Jared Kushner and Palestinian President Mahmoud Abbas in Ramallah last year. Photo: Palestinian Presidency/Handout/Anadolu Agency/Getty Images

Palestinian President Mahmoud Abbas told a group of Israeli legislators who met him today in his office in Ramallah that President Trump's senior adviser Jared Kushner and U.S. special envoy Jason Greenblatt asked him in one of their meetings if he supports forming a Palestinian-Jordanian confederacy as part of a solution to the Israeli-Palestinian conflict.

Why it matters: Most of the details about the talks Kushner and Greenblatt had with the Israelis and the Palestinians over the last 18 months regarding their peace plan have never leaked. This is the first time any of the players in the region has mentioned that the U.S. has explored the possibility of a Palestinian-Jordanian confederacy. This idea hasn't been on the table in Middle East peace talks in the last 25 years.

  • Two people who attended the meeting and took notes told me Abbas said he told Kushner and Greenblatt he would agree to a trilateral confederacy comprised of Israel, Jordan and Palestine. "I asked them if the Israelis would agree to such a confederacy but they said they didn't know," Abbas told the Israeli members of Knesset in the meeting today.

More details from the meeting, according to the two people who attended:

  • Abbas said that in all four of his meetings with Trump, the president had told him he supports a two-state solution. Abbas said he thinks Trump might have changed his mind about this.
  • Abbas also said the current U.S. policy is hostile towards the Palestinians and closes any possibility to make progress in the peace process. He stressed that he is against the upcoming White House peace plan.
  • Abbas criticized the Trump administration's decision to stop funding the United Nations Relief and Works Agency for Palestine Refugees in the Near East (UNRWA), and called the move disappointing and dangerous, adding that he has always said that the return of millions of Palestinian refugees will destroy Israel and he does not want to destroy Israel but live side-by-side with it. Abbas said a formula can be found that will not harm Israel but will give provide solution for the refugees. "The Arab peace initiative talks about an agreed upon solution to the refugee issue," he said.
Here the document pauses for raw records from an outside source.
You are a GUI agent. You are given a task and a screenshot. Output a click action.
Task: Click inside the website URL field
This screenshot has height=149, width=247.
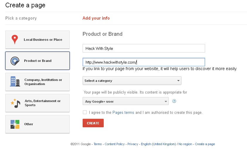(144, 62)
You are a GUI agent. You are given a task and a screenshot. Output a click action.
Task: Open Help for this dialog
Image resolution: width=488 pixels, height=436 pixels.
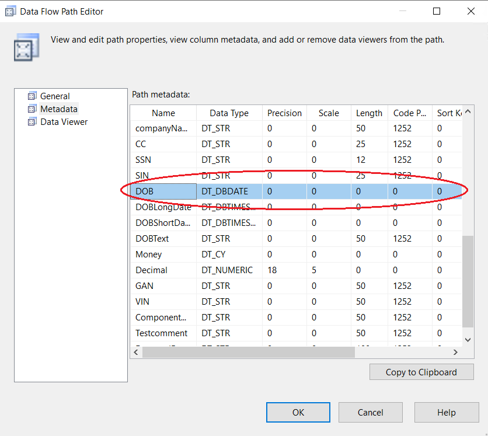click(446, 412)
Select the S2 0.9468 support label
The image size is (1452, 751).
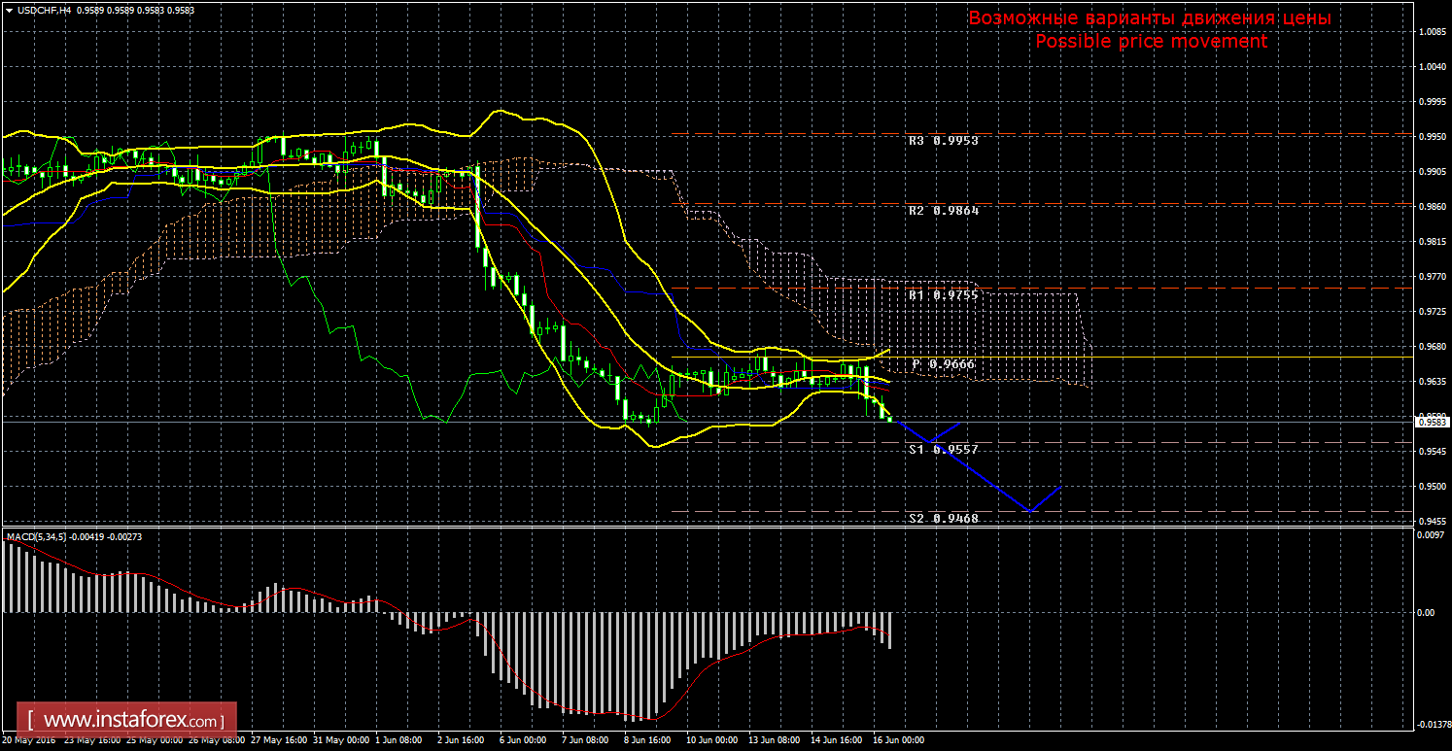pyautogui.click(x=943, y=519)
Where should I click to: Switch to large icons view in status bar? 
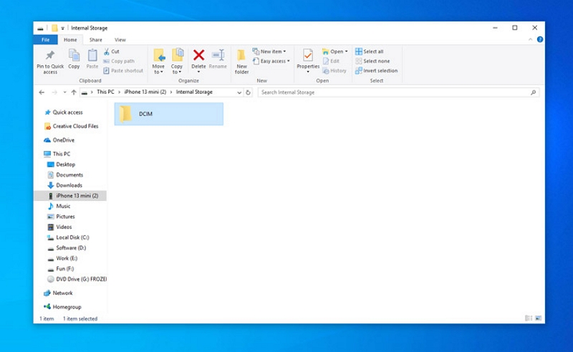pos(539,318)
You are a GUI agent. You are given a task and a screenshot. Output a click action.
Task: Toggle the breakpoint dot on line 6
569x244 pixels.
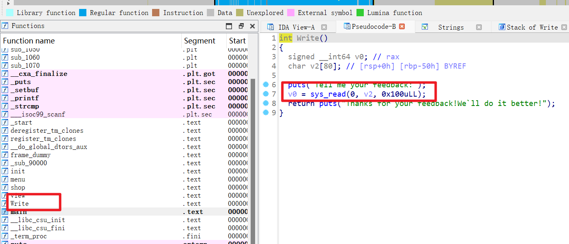click(x=266, y=84)
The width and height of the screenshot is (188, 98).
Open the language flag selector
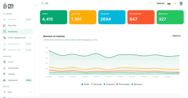point(169,4)
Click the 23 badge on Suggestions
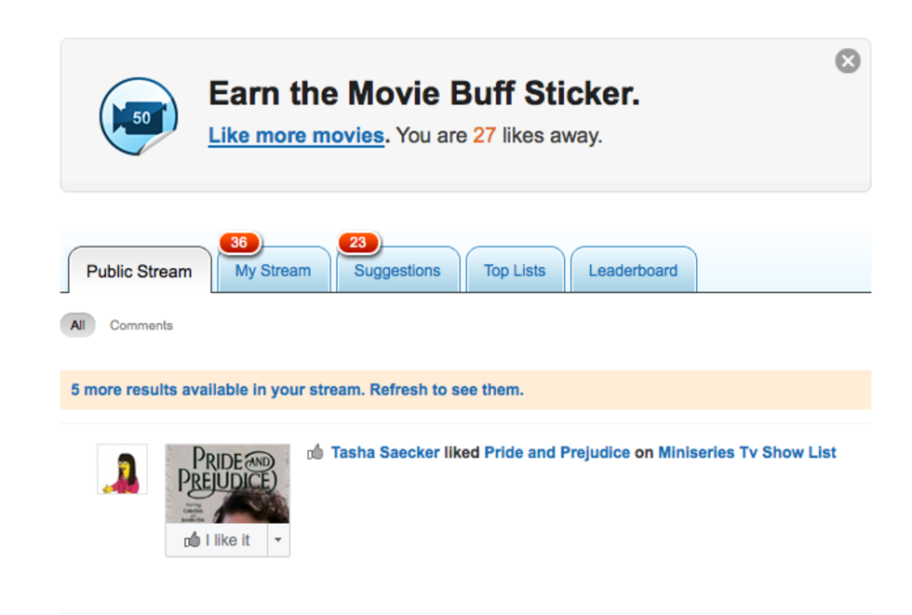The height and width of the screenshot is (615, 912). point(358,243)
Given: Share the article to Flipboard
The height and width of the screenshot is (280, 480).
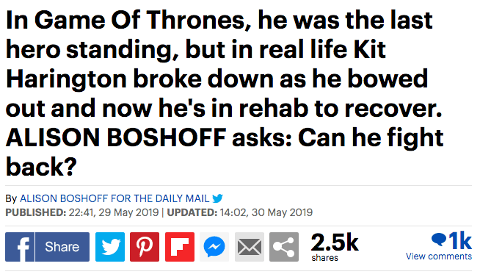Looking at the screenshot, I should pyautogui.click(x=180, y=247).
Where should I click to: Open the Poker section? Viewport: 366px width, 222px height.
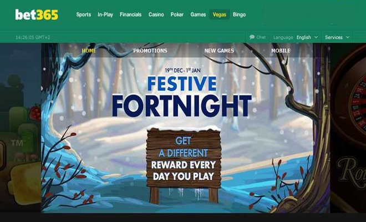(177, 14)
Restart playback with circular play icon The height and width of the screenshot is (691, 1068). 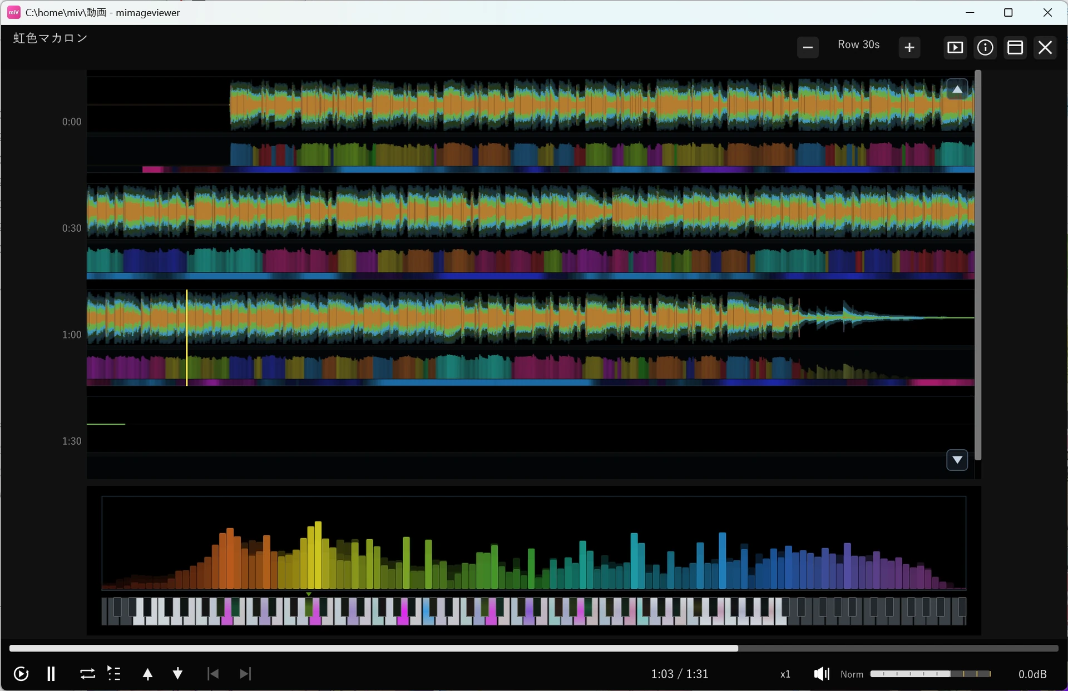click(x=21, y=674)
From the White House: Greenblatt said, ‎"Over the past 19 months we have probed all relevant parties about many ideas and possibilities. The plan, when released, will reflect ideas that we think are realistic, fair and implementable that will enhance the lives of the Israeli and Palestinian people. We will not discuss any specific ideas or private conversations that may or may not have been had with leaders in the region.”